Jiggs & Gene


Jiggs Whigham, trombone
Gene Bertoncini, guitar

SKU: AJD-72204 Category: Tags: , , ,

Track Listing

1. You Made Me Love You (James Monaco & Joseph McCarthy Broadway Music-Edwin H. Morse)

2. She’s Still Out There (Jiggs Whigham-Azica Music)

3. Sweet Louis (Jiggs Whigham-Azica Music)

4. My Foolish Heart (Vistor Young-Chappel & Co.)

5. It Could Happen to You (Jimmy Van Heusen Famous Music)

6. Like a Lover (Dori Caymmi-Berne Music)

7. Dum De Dum (Jiggs Whigham-Azica Music)

8. Gone With the Wind (Herb Magdison/Allie Wrubel Bourne Co.)

9. If You Never Come to Me (Jobin, Gilbert, de Oliviera-Ipanema)

10. Mood Indigo (Duke Ellington-Famous Music)

11. Girl Talk (Neal Hefti-Famous Music)

February 1998

This trombone/ guitar duo record demands a lot of the perpetrators, who let the buck stop right there by making things remarkably easy on the listener. Whigham’s effortlessly melodic mainstream blowing is matched with some of the best guitar work I’ve heard in a long time.

Bertoncini has great command, a beautiful touch, a puts together his highly personal voicings with the instincts of a great accompanist. Highly recommended, especially to guitarists.

–Duck Baker

Fall 1998

Jiggs Whigham is a familiar name in trombone circles. His performances both in concert and in recordings have long been a model of fluid technique and outstanding musicianship. Many trombonists, however, may not be as familiar with guitarist Gene Bertoncini. One of the most active studio guitar players in New York, Bertoncini has played with many great jazz musicians, including Tony Bennett, Buddy Rich, and Gerry Mulligan. Whigham and Bertoncini have worked together but never recorded together until this project. Their hectic schedules intersected for only one day, just enough time to produce this wonderful CD.
_____
ASSIGNMENT A – Transcribe the part of the Jiggs & Gene page starting with "10. Mood Indigo" and going on through "especially to guitarists.".
ASSIGNMENT B –
Answer these questions from the Jiggs & Gene page:
(i) What instrument does Gene Bertoncini play?
(ii) Who is credited as the composer of "Mood Indigo"?
(iii) How much time did Whigham's and Bertoncini's schedules overlap for this recording?
ASSIGNMENT C – Take the Jiggs & Gene page further, writing on from its final sentence.
The listing after this point is separate material, unrelated to the Jiggs & Gene page.

RAW DATA –
_____
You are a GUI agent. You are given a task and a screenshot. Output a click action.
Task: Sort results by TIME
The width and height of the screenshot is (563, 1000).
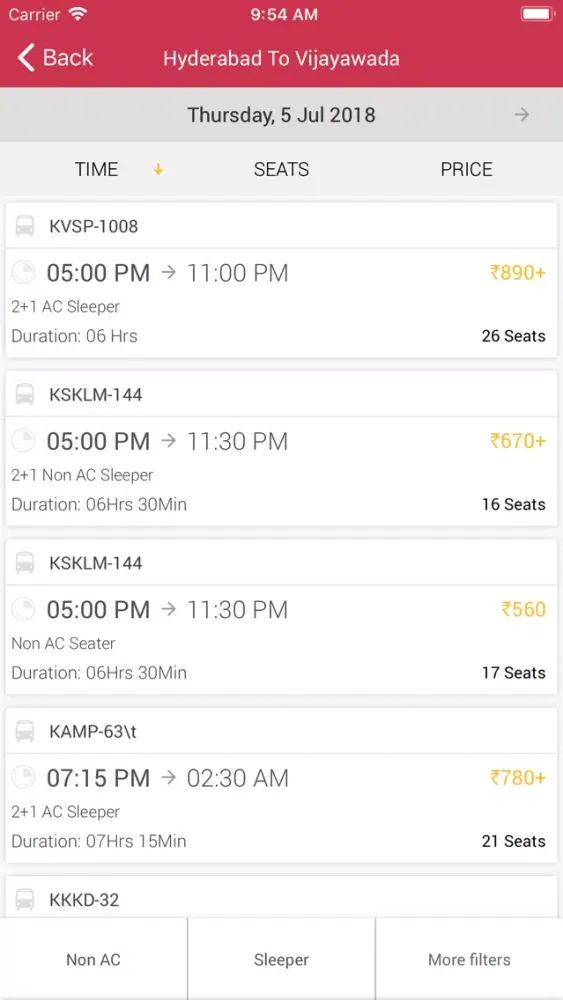click(96, 170)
_____
OUTPUT A –
10. Mood Indigo (Duke Ellington-Famous Music)

11. Girl Talk (Neal Hefti-Famous Music)

February 1998

This trombone/ guitar duo record demands a lot of the perpetrators, who let the buck stop right there by making things remarkably easy on the listener. Whigham’s effortlessly melodic mainstream blowing is matched with some of the best guitar work I’ve heard in a long time.

Bertoncini has great command, a beautiful touch, a puts together his highly personal voicings with the instincts of a great accompanist. Highly recommended, especially to guitarists.

OUTPUT B –
(i) Guitar.
(ii) Duke Ellington.
(iii) One day.

OUTPUT C –
To say that Whigham and Bertoncini got together one evening and just started jamming may be an oversimplification. There are certainly many elements in the music that might suggest this, such as a distinct sense of spontaneity and playfulness. However, at the same time there is an equal sense of ensemble, precision, and eloquence. The music is played with superb artistry. What is most impressive about this recording is Whigham’s beautiful sound, flowing phrasing, and inventive solos.

The combination of trombone and guitar is subdued, creating a continual hint of intimacy in the music that is reflective of the circumstances under which this CD was recorded. Some may find this too much of a good thing, for there is not a great deal of variety in tone colors or styles. This does not detract from the CD however, for one gets the feeling that this recording was never intended to wow or impress its audience. It gives instead a glimpse into the feelings surrounding a conversation between two long-time friends reunited after an extended absence.